Bu seçim sürecinde kullanılacak söylem ve dil önemlidir. Muhalif güçler bir birini eleştirebilir. Zaten zihniyet ve siyasi anlayışları nedeniyle HDP ile bu muhalif güçler bir seçim ittifakı kuramamışlardır. Bu da anlaşılır bir durumdur. Türkiye'de Kürtlerden uzak durmak aşılması gereken en kötü siyasi hastalıktır. Bu hastalığa karşı ideolojik ve siyasi mücadele gereklidir. Ancak gelinen aşamada Türkiye'de herkes için zararlı olan bir AKP-MHP faşizmi ve Erdoğan diktatörlüğü vardır. Eğer bu faşist iktidarın önü alınmazsa içerde faşist baskı artacaktır. Savaş politikaları tırmanarak sürecektir. Bu açıdan bu iktidarı durdurmak çok önemlidir. Bu başlı başına bir demokratik duruş ve mücadeledir. Bu açıdan bu seçim sürecinde esas mücadele bu faşist iktidara yönelik olmalıdır. Öncelik budur. Bunun yerine olumsuz her ne olursa olsun diğer muhalif güçleri hedeflemek bir saptırma olur. Her dönemde hedeflenmesi gereken öncelikli kesimler vardır. Bunu karıştırmak ve ortamı muğlaklaştırmak yanlıştır. Demokrasi güçleri de, Kürt demokratik güçleri de buna dikkat etmelidir. 

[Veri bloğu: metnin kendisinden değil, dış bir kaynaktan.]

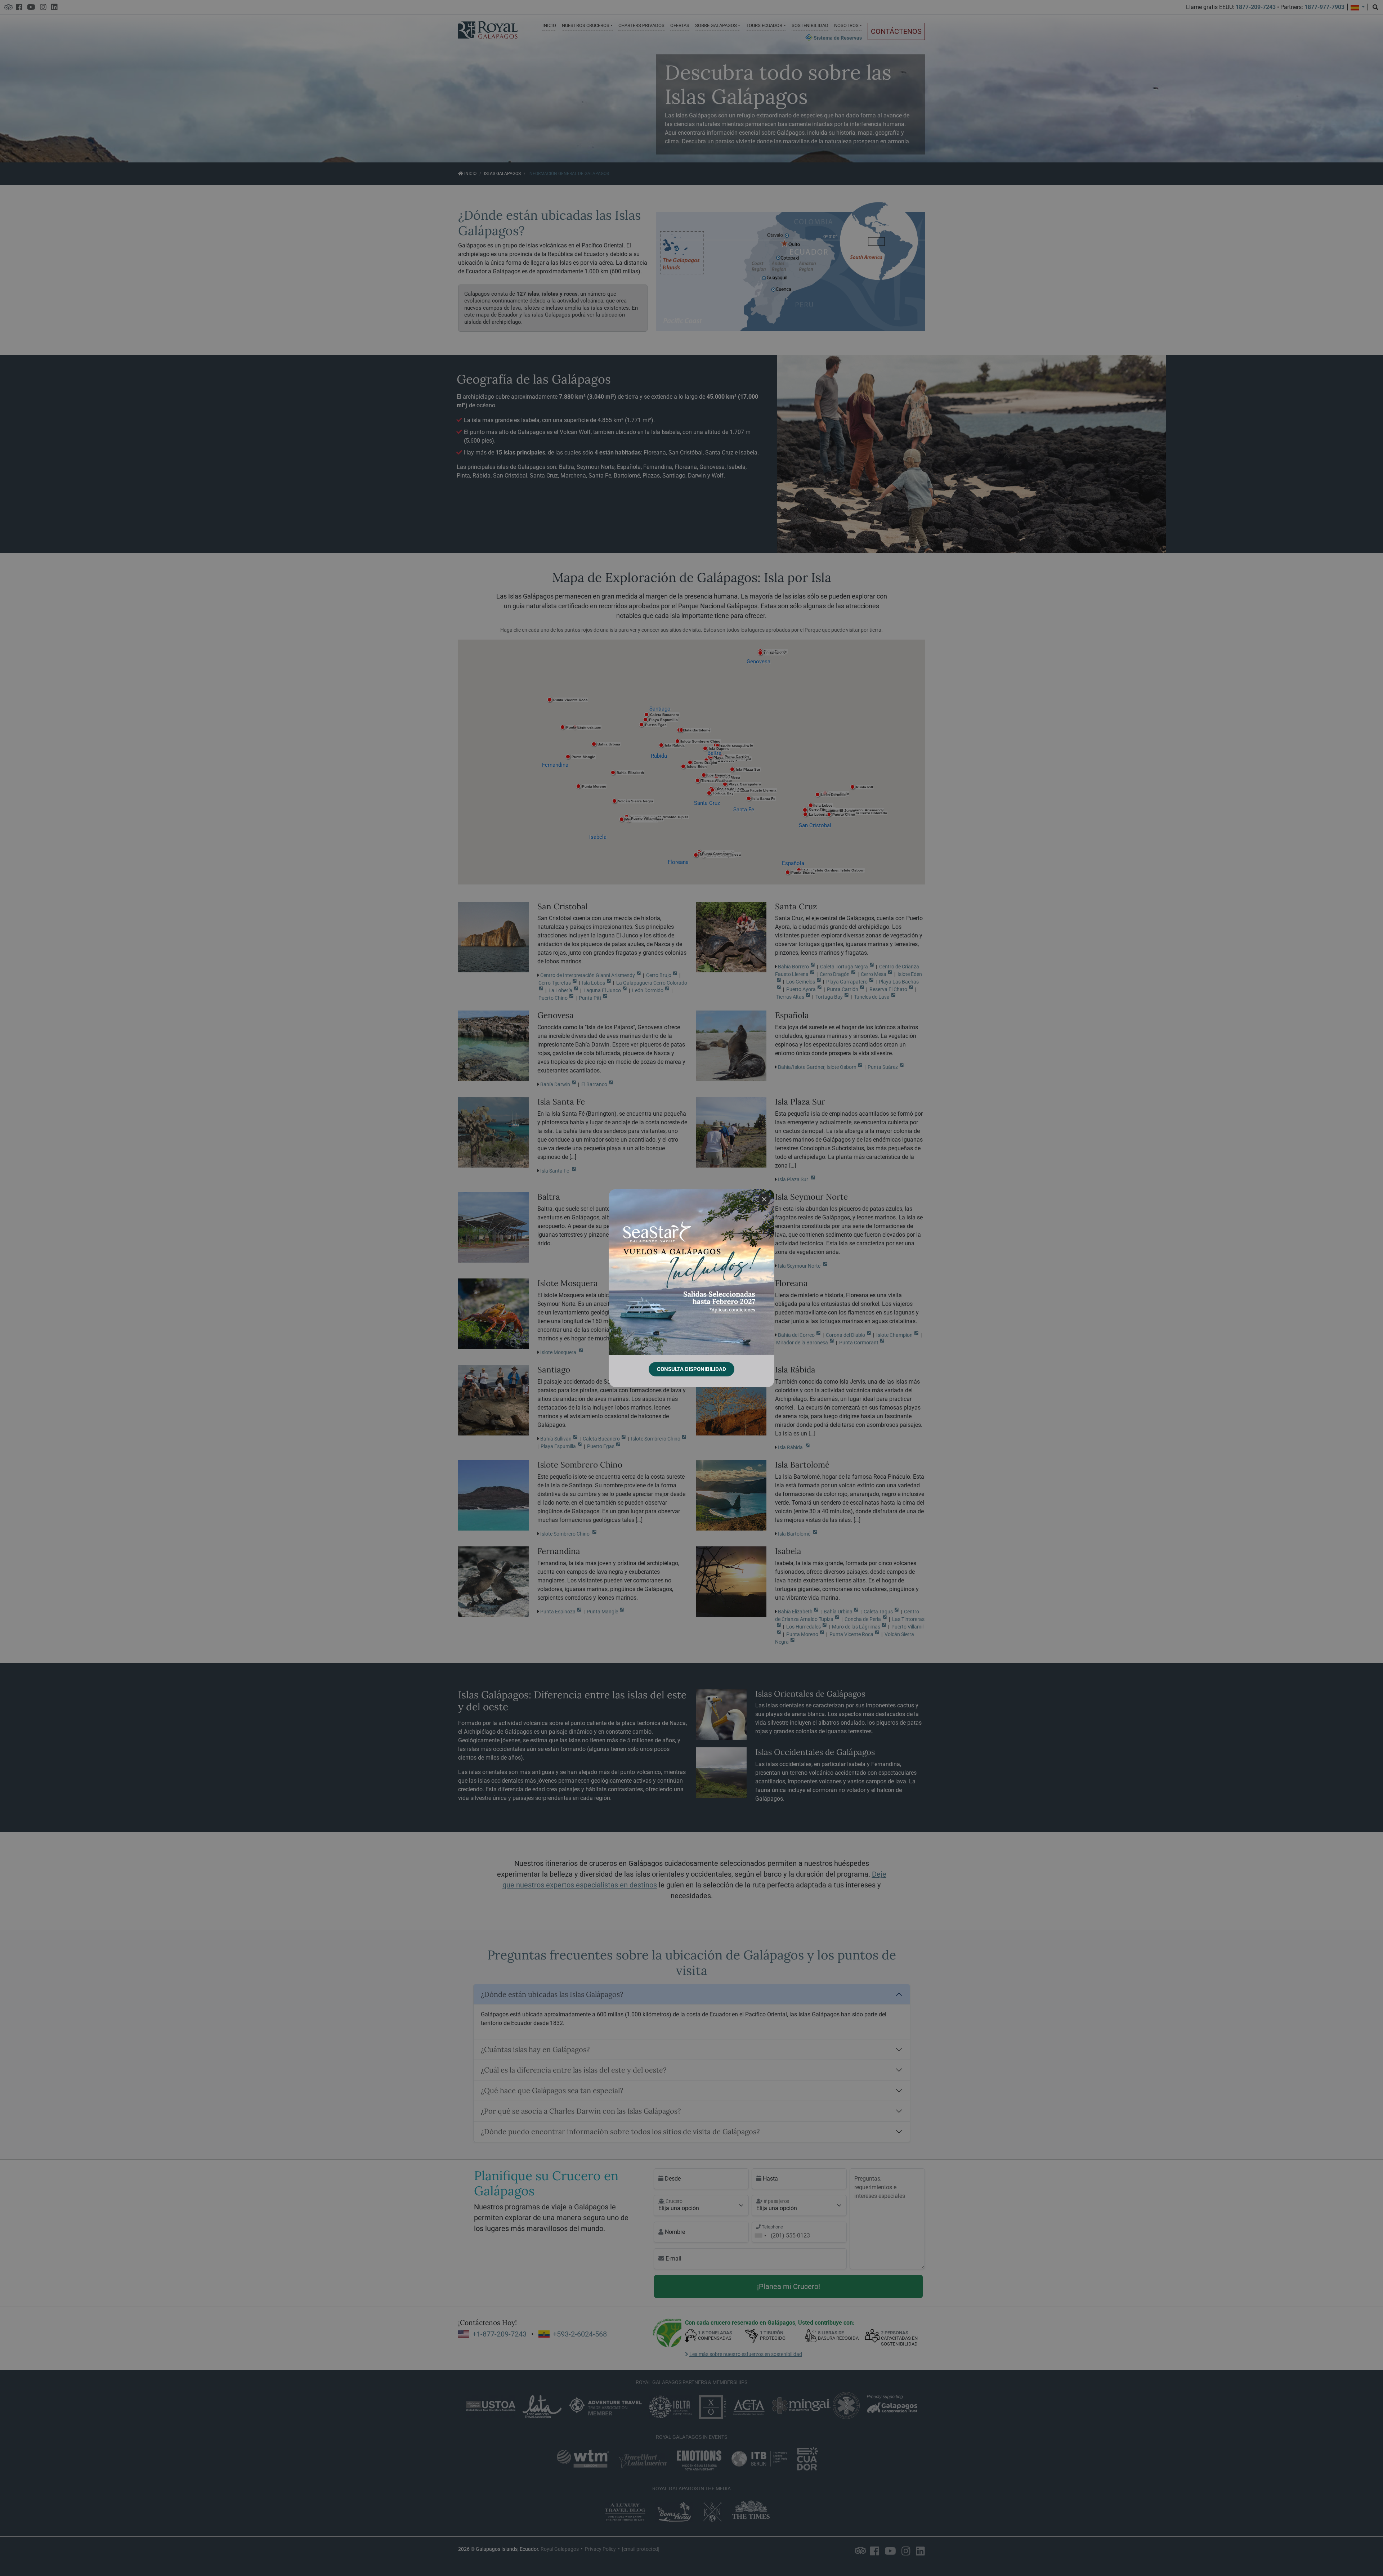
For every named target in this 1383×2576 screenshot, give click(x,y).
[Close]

Kuşkusuz demokrasi güçleri tüm egemen sınıflar ve demokratik olmayan güçler karşı mücadele verirler. Demokrasi güçleri ve Kürt demokratik güçleri CHP’nin, İyi Parti’nin, Saadet Partisi’nin ve Vatan Partisi’nin hangi karakterde olduğunu bilmektedir. Şu anda AKP-MHP’nin kurduğu bir faşist ittifak vardır. Faşizmin olduğu yerde ise esas olarak o anda iktidarda olan ve faşizm uygulayan güçlere yönelinir. Şu anda milliyetçilik, şovenizm ve soykırımcılık din maskesiyle daha tehlikeli bir boyuta taşınmıştır. Tüm farklı etnik ve inanç toplulukları açısından hiçbir dönemde olmadığı kadar bir soykırım tehlikesi bulunmaktadır. Şimdi de bunu AKP-MHP faşist ittifakı temsil etmekte ve yürütmektedir.